[EXERCISE GOAL] Only the number is wanted: how many lines in the data contain "agent"?
◇ ◇ ◇
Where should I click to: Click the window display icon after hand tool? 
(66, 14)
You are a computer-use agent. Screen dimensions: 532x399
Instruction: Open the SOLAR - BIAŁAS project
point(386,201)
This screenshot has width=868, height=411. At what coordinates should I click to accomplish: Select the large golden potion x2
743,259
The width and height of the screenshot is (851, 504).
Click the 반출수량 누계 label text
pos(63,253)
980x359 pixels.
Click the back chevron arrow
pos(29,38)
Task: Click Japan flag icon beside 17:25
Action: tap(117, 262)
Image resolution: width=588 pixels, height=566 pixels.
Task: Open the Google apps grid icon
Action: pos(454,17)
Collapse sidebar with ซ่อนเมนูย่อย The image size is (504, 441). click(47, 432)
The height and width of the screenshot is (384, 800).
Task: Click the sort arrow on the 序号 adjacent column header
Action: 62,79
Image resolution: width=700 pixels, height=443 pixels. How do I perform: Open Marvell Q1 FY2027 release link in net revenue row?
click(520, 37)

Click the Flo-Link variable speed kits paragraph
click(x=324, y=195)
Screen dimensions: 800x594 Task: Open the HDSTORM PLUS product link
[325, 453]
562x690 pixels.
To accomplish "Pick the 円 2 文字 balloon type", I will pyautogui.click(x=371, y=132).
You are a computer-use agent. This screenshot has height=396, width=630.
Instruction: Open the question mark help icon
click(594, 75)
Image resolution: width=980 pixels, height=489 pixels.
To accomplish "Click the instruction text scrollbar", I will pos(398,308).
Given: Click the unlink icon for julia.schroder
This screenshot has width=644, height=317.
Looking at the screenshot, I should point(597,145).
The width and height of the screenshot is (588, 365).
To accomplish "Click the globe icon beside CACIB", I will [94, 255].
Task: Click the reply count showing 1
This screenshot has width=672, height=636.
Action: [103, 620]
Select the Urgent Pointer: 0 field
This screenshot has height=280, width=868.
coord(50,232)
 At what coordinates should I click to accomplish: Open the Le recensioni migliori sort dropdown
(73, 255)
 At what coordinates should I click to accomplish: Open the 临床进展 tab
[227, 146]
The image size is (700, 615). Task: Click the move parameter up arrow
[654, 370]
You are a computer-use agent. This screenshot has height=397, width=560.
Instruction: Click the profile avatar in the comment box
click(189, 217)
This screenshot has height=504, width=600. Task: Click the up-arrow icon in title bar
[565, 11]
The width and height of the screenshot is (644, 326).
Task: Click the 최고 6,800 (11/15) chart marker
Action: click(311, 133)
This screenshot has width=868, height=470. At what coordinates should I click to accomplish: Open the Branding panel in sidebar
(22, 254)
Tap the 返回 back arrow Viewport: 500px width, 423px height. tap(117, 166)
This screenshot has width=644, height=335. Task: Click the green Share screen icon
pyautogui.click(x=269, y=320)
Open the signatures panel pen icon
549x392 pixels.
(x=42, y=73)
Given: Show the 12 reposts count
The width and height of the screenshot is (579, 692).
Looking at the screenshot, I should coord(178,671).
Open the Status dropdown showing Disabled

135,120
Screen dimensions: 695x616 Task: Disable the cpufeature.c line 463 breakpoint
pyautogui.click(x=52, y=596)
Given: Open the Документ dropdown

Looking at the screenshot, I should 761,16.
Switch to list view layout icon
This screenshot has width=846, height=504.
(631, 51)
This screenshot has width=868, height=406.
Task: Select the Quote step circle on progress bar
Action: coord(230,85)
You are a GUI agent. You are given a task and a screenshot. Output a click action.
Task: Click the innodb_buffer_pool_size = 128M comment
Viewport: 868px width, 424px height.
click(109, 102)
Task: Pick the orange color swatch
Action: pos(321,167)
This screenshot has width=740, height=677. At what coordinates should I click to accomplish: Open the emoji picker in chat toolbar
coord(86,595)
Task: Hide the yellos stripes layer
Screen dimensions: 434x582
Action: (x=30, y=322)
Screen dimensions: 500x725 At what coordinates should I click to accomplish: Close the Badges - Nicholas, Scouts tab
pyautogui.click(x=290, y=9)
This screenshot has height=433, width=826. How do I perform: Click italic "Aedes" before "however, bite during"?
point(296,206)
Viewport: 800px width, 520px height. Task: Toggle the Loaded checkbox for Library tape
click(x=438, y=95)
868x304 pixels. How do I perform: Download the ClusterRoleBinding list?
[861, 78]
◇ ◇ ◇
[EXPECTED ANSWER] 4